Здыхлик косится на Тортилу. Непонятно, почему ее так зовут. Нет в ней ничего черепашьего. Золотые кудри, крупный полногубый рот, который она мажет розовой помадой. Рюмочная талия, длинная шерстяная юбка, узенькие-преузенькие лодыжки в плотных темных колготках, ладненькие туфельки. Картиночка. Почему Тортила? Наверняка у одноклассников на этот счет свои соображения. Но ими они со Здыхликом не делятся.
– Прямой, открытый, горячий… – диктует Тортила. Класс, тоскуя, записывает.
До Тортилы была старенькая-престаренькая учительница, которая, как говорили, когда-то была грозой школы и очень дружила с нынешней математичкой, а в нынешние времена все чаще забывала, как ее зовут и где она находится. До нее была истошно рыжая бабища с несообразно тихим нетвердым голоском, которую, увы, никто не воспринимал всерьез. А еще до нее была крепенькая черноволосая девушка, только что из института, настолько интересно умевшая рассказывать о писателях и их творениях, что класс почти поголовно записался в школьную библиотеку и начал учить наизусть стихи. Но очень быстро у девушки обнаружился беременный живот – и понеслось.
– Страстный, чувствительный, – диктует Тортила.
Второгодник с задних парт падает плашмя на стулья и старательно изображает соитие с воображаемой женщиной. Мальчишки гогочут, показывают пальцами и переглядываются. Девочки делают вид, что ничего не происходит.

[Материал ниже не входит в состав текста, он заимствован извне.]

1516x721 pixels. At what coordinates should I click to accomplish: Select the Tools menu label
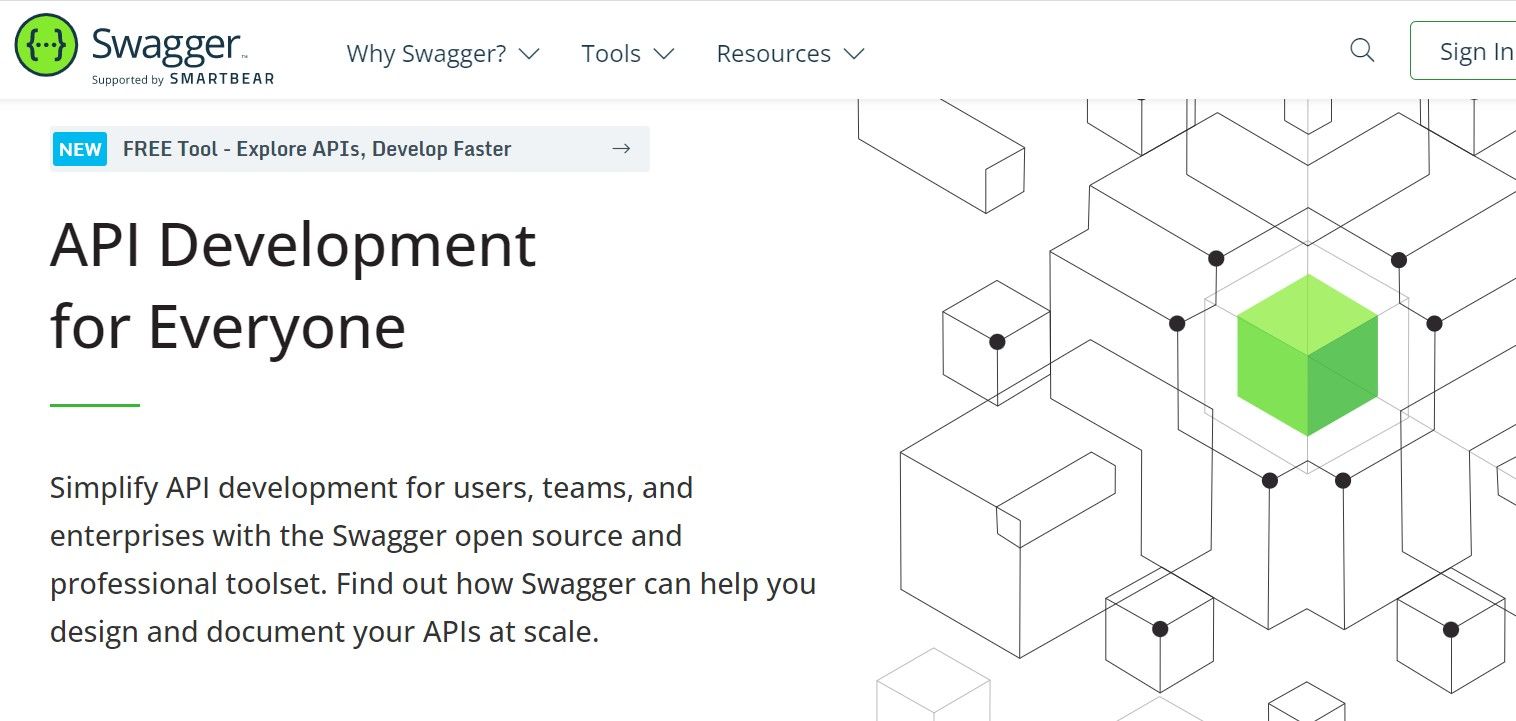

– Я сейчас директора позову, – беспомощным голоском лепечет Тортила.
Совокупляющийся второгодник имитирует катарсис.
– Ну что же. Да. Записали? Кстати! – ликующе возглашает Тортила, и зелененькие глазки ее вспыхивают. – Надо сдать деньги на фотоальбом, все об этом помнят?

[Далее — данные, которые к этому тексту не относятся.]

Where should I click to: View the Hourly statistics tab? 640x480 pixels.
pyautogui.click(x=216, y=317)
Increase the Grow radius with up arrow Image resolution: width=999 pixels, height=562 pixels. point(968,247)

Здыхлик пытается превратиться в собственную тень и все равно кажется себе огромным.
Тортила роется в ящиках стола, достает толстенную тетрадь. Ура, ей наконец есть чем заняться – Тортила еще и классный руководитель.

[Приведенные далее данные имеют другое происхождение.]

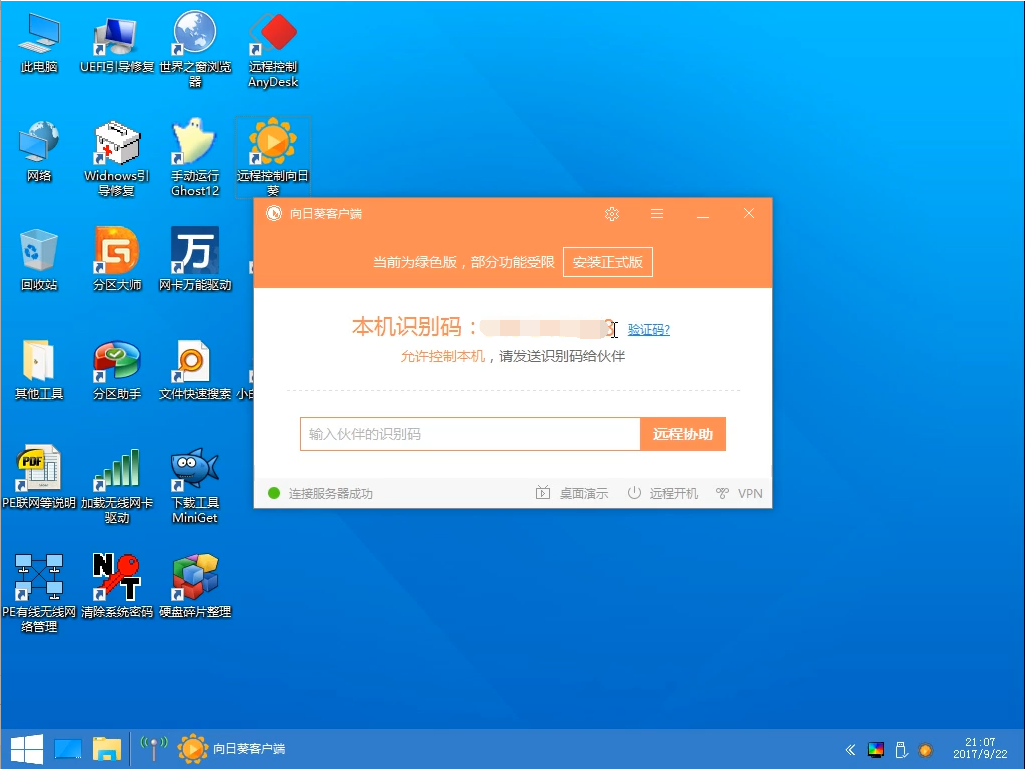This screenshot has width=1025, height=769.
Task: Open the 回收站 Recycle Bin
Action: (38, 248)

– Я посмотрю, кто не сдал, – поясняет она классу.
– А почти все сдали, – тянет к ней свое остренькое личико Крыска. – Кроме двух, но они пока болеют, и еще этого вот.
И дергает сероватым подбородочком на скорчившегося сзади Здыхлика.
– Ага, – расцветает Тортила. – Ага! Вот кто у нас всех задерживает. Ты, значит, не хочешь у нас получить на память фотографию класса? Молчишь? Как фотографироваться, так он тут, а фотографу деньги за работу, так он их дома забыл?
– Да у него нет денег, – басят на задних партах.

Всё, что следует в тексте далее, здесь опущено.